Les microplastiques envahissent de plus en plus notre alimentation. Aujourd’hui, on en découvre dans les sels de table, annonce une équipe malaise.

Les nutritionnistes n’arrêtent pas de le seriner avec raison : manger trop salé est mauvais pour la santé, notamment pour le cœur et les artères. Une autre raison pourrait vous pousser à diminuer votre consommation de sel : en dépit de sa blancheur immaculée, ce condiment s’avère aujourd’hui totalement pollué de microplastiques !
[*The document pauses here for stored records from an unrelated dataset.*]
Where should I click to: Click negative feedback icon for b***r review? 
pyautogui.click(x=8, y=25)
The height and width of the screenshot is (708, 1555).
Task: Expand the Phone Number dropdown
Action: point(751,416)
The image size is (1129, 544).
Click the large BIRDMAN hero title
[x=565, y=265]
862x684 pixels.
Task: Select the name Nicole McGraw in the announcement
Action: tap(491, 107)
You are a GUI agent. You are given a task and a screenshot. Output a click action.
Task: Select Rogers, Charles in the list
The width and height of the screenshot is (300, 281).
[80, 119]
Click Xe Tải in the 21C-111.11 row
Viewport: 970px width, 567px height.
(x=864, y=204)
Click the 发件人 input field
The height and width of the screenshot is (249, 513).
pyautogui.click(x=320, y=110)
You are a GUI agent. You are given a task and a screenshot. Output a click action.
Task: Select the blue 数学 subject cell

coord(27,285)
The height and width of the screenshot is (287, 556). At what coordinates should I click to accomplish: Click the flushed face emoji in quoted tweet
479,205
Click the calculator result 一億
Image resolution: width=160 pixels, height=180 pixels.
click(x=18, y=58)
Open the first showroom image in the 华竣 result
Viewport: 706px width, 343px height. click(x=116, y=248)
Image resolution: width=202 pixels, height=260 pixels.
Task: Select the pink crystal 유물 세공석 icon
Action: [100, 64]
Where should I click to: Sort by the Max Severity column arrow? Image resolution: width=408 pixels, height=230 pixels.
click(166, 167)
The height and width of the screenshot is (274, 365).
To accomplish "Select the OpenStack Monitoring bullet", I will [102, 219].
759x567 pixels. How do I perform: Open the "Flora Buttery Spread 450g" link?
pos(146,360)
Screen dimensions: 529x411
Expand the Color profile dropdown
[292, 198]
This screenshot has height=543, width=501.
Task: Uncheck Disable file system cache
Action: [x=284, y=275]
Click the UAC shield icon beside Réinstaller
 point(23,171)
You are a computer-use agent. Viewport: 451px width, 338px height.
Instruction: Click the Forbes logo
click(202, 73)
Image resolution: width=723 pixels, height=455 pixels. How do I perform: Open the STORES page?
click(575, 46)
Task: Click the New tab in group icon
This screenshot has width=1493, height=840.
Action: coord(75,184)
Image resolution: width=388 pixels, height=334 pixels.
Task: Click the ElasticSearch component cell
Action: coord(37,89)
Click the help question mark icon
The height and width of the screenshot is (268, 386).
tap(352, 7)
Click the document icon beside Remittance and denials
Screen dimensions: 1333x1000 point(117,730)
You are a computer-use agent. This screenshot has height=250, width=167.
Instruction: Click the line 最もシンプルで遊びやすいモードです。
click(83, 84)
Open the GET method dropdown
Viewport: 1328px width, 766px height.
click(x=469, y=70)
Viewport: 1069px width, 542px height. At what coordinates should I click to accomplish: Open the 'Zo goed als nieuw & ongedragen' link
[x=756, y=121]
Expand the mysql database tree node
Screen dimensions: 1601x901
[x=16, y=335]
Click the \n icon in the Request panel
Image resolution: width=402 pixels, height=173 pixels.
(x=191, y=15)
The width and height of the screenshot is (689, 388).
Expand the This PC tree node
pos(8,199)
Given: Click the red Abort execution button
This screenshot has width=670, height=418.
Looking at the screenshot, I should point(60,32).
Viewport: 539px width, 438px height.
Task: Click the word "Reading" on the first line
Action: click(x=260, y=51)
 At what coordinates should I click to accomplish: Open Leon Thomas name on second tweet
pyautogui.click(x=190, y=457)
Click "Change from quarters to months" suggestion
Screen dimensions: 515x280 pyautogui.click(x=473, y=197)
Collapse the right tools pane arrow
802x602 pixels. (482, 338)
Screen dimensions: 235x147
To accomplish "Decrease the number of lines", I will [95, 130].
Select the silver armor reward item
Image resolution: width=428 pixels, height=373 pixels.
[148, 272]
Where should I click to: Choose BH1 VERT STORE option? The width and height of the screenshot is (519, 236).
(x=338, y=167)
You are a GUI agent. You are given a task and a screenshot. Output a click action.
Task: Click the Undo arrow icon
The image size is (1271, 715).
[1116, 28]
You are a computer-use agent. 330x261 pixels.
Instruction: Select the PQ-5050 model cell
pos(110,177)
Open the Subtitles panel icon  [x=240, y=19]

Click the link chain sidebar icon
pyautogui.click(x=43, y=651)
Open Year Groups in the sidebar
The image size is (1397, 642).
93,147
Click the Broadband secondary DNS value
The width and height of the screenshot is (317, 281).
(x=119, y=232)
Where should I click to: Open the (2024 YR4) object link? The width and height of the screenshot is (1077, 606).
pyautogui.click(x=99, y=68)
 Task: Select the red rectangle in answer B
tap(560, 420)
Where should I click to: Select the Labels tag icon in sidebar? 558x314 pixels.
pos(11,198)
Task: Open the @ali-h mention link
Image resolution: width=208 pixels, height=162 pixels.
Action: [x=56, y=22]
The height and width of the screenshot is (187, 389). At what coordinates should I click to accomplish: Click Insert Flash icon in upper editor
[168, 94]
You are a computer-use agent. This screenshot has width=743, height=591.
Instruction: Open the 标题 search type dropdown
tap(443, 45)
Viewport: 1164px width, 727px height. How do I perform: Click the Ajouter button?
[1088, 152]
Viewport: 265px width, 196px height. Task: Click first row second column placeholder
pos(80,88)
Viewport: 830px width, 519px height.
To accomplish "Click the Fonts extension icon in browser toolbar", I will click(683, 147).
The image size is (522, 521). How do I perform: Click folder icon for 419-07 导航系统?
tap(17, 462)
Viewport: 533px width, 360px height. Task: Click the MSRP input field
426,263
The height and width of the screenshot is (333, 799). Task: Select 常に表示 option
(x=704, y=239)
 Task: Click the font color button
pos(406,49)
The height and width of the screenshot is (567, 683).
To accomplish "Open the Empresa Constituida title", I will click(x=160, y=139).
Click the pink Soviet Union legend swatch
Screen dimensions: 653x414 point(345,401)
Que ces polluants soient de plus en plus présents dans tous les milieux marins, y compris dans les zones polaires, est documentée depuis les années 1970. Ingérés par le zooplancton et les larves de poissons, les microplastiques sont aujourd’hui présents dans l’intégralité de la chaine trophique. Même les oiseaux de mer, les otaries et les lions de mer, en consommant des poissons en contenant, en sont truffés.

Mais une équipe de chercheurs malaisiens de l’université Putra Malaysia a voulu aller un cran plus loin. Elle s’est demandé à quel point les différents sels vendus dans le commerce à travers le monde contenaient ces polluants, en scrutant 17 marques issues de 8 pays. La réponse publiée dans la revue Scientific Reports fait froid dans le dos : pratiquement tous !

Microplastiques sel de table

Quatre exemples de microplastiques trouvés dans les sels du commerce (Source : A. Karami).